Friday, September 21, 2007

Misinterpretation

I always find it strangely odd when I don't agree with a mainstream view or interpretation of movies. I remember being shocked when a film critic I normally like (I can't remember who, or I'd link to him - I just remember it's a him) talked about the power of the Shawshank Redemption being in Andy's innocence and the brutality wreaked upon him by injustice. No, I thought, that's not the point at all - or, at least, not what I took from it. I took it to be that no one deserves brutality like he suffered, regardless of innocence or guilt; I thought the movie left it ambiguous as to whether his story was true or not. In fact, the elevating, elegance of the movie was that in the end, it didn't matter whether he killed his wife or not; that's what made it powerful and different from other prison movies.

Today I was pointed to an article in the NY Times about Thelma and Louise, which got me thinking about this all over again. In my mind, there was nothing "triumphant" about that movie. They died; and they died because their lives were so filled with violence and misery and subjugation that it was better to be dead than go back. It wasn't the police they were escaping, but the misogyny and abuse. Even when Thelma finally gets her kicks with a man, he steals from her and treats her like crap. It was certainly "dystopian," as Judith Warner points out.

However, I'm not convinced by Warner's point that things are so much better for women today than in 1990; her comment about the appointment of Justice Thomas and Roe v. Wade's perilous position seems particularly . . . well, ignorant - did she miss Gonzales v. Carhart, its utter misogyny and Thomas' position in the ascendant there? Today we found out that Illinois is perfectly happy to let isolated women do without reproductive health services. Even if rape figures are down, as she claims - and she assumes fewer women are being raped rather than fewer women reporting rape - we have a case where a rape victim was not allowed to use the word "rape" in the case against her attacker. How is this progress, exactly?
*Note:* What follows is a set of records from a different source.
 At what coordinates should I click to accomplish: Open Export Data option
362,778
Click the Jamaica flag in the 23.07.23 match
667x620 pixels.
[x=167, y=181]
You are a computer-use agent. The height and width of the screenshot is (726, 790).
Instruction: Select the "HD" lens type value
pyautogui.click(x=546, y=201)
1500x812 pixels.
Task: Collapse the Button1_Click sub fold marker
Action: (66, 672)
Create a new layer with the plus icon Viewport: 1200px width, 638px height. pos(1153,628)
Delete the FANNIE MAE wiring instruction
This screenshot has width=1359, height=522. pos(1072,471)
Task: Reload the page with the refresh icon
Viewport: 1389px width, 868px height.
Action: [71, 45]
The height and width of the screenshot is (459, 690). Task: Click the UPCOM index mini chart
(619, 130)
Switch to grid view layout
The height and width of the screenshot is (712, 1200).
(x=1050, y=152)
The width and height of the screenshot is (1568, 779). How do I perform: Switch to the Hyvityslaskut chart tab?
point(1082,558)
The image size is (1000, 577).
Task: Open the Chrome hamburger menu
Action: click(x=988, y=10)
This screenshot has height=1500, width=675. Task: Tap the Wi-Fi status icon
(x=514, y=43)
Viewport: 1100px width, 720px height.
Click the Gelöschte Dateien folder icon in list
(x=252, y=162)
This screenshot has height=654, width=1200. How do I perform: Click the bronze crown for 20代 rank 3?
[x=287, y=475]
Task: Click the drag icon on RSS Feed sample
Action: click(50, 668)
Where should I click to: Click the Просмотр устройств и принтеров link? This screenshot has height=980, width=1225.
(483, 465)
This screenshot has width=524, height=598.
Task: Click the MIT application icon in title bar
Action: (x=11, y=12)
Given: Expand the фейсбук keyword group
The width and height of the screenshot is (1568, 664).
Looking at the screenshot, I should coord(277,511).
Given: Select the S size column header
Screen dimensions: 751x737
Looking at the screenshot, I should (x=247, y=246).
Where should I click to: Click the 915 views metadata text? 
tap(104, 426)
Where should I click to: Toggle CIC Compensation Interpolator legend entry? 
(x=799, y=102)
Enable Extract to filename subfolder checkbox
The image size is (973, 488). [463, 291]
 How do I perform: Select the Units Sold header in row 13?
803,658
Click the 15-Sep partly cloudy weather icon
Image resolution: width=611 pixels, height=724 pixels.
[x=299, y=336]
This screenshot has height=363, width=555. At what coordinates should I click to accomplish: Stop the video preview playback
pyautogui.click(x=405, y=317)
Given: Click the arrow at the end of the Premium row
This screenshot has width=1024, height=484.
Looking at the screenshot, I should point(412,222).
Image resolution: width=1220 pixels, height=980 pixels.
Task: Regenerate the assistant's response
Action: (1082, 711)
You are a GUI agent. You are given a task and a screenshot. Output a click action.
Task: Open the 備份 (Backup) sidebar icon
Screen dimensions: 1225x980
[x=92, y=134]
Here's what my extremely eloquent and passionate friend Xopo had to say on the matter - note that there was no collusion here, but we both saw and raged about it separately!

2 comments:

Anonymous said...

ARGH! The legal insight you bring into this makes her claims even more irresponsible! I can't believe we (women) do this to each other, you know? That's one of the things that annoys me the most about the whole issue. The only good thing about this is that I get to feel like my mind is as great as yours!
XO.
When did you become pumpkin? I like it.

GGA said...

Resurrected pumpkin from teenage years, particularly good at this time of year(!).

It's just so distressing that people are willing to close their eyes to the scariness of the judicial system and sexual violence, and pretend that everything's fine now. Because it's not.